I prefer simplicity and using the first example but I’d be happy to hear other options. Here’s a few examples:

HTTP/1.1 403 POST /endpoint
{ "message": "Unauthorized access" }

HTTP/1.1 403 POST /endpoint
Unauthorized access (no json)

HTTP/1.1 403 POST /endpoint
{ "error": "Unauthorized access" }

HTTP/1.1 403 POST /endpoint
{
  "code": "UNAUTHORIZED",
  "message": "Unauthorized access",
}

HTTP/1.1 200 (🤡) POST /endpoint
{
  "error": true,
  "message": "Unauthorized access",
}

HTTP/1.1 403 POST /endpoint
{
  "status": 403,
  "code": "UNAUTHORIZED",
  "message": "Unauthorized access",
}

Or your own example.

  • BrianTheeBiscuiteer@lemmy.world
    2·
    19 days ago

    I would actually encourage error responses be in JSON if your 200 responses are JSON. Some clients are apt to always convert the body to JSON so it could avoid an exception on the client side not to throw a curveball.

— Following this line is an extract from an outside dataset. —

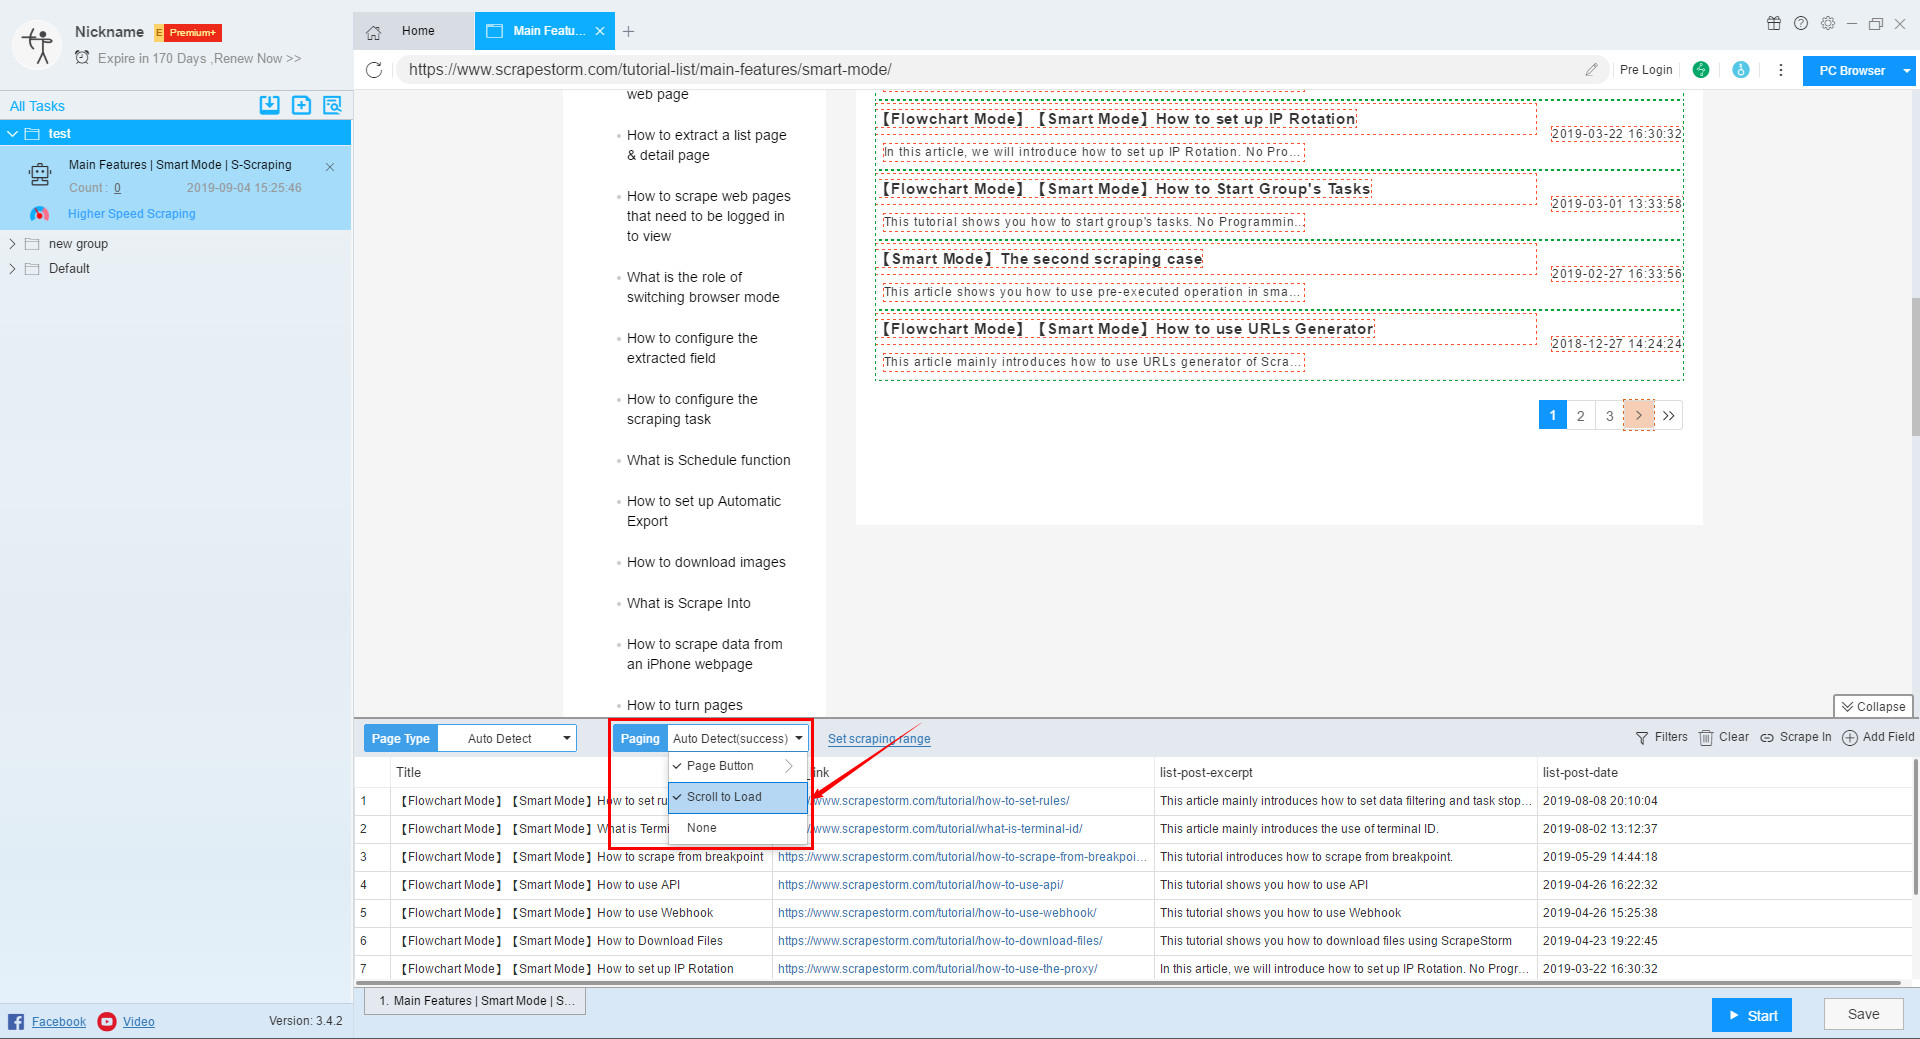Click the Facebook icon in the status bar
This screenshot has width=1920, height=1039.
click(x=16, y=1021)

    To your point it’s most important that the content and Content-Type header match.

    • lemmyvore@feddit.nlEnglish
      4·
      19 days ago

      If any client app is blindly converting body to JSON without checking (at the very least) content type and size, they deserve what they get.

      If you want to make it part of your API spec to always return JSON that’s one thing, but don’t do it to make up for poorly written clients. There’s no end of ways in which clients can fail. Sticking to a clear spec is the only way to preserve your sanity.